The decisions about screening that we are living with today are historically formed and culturally embedded, and will always be so.
Judging by the countless discussions I’ve had with men when I wrote my book, and the voices raised for and against PSA screening in the media, it would seem as if our responses within this regime of anticipation are (at least also) colored by strong feelings of fear and worry about our mortality and vulnerability. They are emotional. And we are often caught in these knots of emotion, statistical risks, and prevention discourses, aided and abetted by well-meaning health promotion campaigns and evidence-based anticipation regimes, a situation that can easily become affective and infected.

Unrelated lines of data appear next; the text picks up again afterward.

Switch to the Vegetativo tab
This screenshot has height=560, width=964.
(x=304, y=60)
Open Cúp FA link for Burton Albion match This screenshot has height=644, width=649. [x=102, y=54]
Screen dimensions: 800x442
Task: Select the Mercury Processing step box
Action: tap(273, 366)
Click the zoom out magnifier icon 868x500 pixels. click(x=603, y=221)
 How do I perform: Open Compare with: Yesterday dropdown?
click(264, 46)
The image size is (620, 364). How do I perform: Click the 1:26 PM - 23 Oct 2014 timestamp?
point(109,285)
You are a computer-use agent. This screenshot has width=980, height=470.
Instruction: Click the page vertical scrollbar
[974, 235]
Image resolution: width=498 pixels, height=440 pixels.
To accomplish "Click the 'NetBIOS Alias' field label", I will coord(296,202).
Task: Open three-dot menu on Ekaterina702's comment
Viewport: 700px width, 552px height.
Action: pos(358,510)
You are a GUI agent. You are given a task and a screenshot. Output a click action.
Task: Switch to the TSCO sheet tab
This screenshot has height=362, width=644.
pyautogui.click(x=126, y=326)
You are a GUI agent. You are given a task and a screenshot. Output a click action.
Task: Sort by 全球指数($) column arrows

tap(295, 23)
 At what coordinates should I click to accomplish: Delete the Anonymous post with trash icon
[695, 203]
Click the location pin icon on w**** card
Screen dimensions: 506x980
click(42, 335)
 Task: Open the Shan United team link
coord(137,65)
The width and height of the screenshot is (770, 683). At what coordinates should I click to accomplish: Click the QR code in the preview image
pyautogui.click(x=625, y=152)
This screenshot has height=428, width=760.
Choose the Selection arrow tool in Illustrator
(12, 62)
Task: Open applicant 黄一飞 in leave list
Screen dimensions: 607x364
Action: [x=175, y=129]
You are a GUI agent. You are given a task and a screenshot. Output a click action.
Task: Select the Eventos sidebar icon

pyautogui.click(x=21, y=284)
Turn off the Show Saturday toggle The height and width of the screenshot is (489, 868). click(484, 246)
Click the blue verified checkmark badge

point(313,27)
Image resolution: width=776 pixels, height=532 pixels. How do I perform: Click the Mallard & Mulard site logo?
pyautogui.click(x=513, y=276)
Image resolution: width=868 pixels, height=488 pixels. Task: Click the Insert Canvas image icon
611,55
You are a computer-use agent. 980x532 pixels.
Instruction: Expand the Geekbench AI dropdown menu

And a state of affect is not necessarily the most productive place in which to make a rational, calculated decision.
We assume that we are rational, calculating agents, making decisions based on objective facts, and we would like to believe that the answers to our screening questions could be based only on objective medical knowledge, because that would suggest that there should be a correct answer out there to questions of screen or test, when and how. But as the very idea of pure medical facts becomes tainted by the undercurrent of social context within which they are being produced, that option fades away. Those decisions about screening that we are living with today are historically formed and culturally embedded, and will always be so. They will engage our feelings of fear and worry specifically because they address mortality and death. This is the unavoidable “affective.” But instead of seeing that as a starting point for an infected debate, I suggest we embrace it. Perhaps recognizing those feelings and other social considerations in our decision-making will produce more humane, and ultimately more caring, policies for those we are trying to help.